AT&T Mobility LLC has been smacked with a one hundred million dollar fine by the Federal Communications Commission for throttling customers who subscribe to their unlimited data plans.
As an attempt to persuade customers to let go of the plans they were grandfathered into by making limited plans seem more desirable, they would slow them down after a specific amount of usage each month, claiming that it doesn’t happen on their limited plans. A sales strategy to make more while providing less. The trouble was that it doesn’t conform to the original agreement made between the customers and AT&T and doesn’t properly reflect “unlimited”. Instead, the strategy leads to a “Limited-Unlimited” plan, and now AT&T like other companies is having to pay for this.

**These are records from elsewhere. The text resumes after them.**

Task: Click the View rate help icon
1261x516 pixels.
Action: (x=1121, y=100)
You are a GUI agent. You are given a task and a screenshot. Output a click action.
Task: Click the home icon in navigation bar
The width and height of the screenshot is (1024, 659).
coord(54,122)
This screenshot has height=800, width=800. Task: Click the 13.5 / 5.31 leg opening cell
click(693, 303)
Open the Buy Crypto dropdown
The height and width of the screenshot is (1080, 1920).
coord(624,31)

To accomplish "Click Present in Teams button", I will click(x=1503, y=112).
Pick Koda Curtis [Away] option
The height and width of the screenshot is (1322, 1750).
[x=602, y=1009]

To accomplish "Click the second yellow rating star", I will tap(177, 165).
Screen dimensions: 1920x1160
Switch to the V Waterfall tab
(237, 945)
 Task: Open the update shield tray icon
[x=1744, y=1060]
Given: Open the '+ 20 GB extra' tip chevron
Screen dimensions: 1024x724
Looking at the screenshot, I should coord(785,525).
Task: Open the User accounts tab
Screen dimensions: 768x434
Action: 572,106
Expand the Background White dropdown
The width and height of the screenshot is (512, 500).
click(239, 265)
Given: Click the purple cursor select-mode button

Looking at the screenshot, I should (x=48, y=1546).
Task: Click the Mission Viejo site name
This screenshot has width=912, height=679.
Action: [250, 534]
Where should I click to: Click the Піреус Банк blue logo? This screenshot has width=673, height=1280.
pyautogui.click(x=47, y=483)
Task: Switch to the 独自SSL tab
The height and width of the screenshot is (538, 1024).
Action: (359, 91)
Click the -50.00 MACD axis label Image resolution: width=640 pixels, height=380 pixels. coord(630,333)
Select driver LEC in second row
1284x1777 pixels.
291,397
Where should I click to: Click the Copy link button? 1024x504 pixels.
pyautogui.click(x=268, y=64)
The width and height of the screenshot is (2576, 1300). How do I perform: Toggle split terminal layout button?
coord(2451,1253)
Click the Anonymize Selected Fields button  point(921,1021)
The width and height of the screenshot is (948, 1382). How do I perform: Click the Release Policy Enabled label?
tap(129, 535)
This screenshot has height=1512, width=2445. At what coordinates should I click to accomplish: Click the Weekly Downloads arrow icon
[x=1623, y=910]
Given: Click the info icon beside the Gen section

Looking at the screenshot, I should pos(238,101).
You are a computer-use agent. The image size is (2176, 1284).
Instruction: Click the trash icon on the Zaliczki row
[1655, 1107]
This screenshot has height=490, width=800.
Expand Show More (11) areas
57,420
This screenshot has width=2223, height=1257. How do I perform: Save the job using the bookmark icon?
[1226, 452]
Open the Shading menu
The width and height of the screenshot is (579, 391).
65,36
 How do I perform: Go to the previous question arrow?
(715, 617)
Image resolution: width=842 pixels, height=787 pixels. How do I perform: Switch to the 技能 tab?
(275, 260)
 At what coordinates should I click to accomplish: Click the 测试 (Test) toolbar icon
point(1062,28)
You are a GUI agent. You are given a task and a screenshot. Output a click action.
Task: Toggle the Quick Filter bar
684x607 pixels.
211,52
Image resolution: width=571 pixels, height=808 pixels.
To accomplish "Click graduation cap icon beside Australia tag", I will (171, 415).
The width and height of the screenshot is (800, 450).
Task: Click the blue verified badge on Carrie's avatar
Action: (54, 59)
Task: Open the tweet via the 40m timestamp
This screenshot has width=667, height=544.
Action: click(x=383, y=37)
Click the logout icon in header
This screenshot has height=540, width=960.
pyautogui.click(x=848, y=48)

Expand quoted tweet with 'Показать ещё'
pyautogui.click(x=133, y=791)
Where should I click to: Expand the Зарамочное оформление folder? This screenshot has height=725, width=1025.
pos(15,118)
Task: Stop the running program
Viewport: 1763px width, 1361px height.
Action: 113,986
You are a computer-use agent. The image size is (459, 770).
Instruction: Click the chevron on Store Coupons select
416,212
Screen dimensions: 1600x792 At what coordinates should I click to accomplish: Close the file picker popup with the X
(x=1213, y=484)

We have shed light on this in the past when discussing TracFone, when they were hit with a $40 million penalty for doing the same.
The FCC are calling the business strategy misleading as it draws in customers who expect to see true unlimited access to data while using their devices. Not knowing that they were going to be penalized by using it “too much”. They said that consumers “deserve to get what they pay for” (Tom Wheeler, FCC Chairman).
AT&T holds their argument that the practice is an efficient and legal way of managing it’s resources, and that they plan to dispute the FCC’s decision—shows you how much they value their customers vs gaining a little extra profit by cutting corners, right?
Now the other companies are beginning to deal with the same scrutiny or are scrambling to end their throttling programs before they get drawn into the mess as well. Sprint has officially announced that they will no longer be throttling it’s customers, regardless of the amount of data it uses. They do point out that their decision is influenced by the FCC’s recent decision and findings.
This brings us one step closer to getting back to true unlimited data and less shady activities being performed by service providers for the sole purpose of profits. Let’s go after the cable companies now (ie, Cox).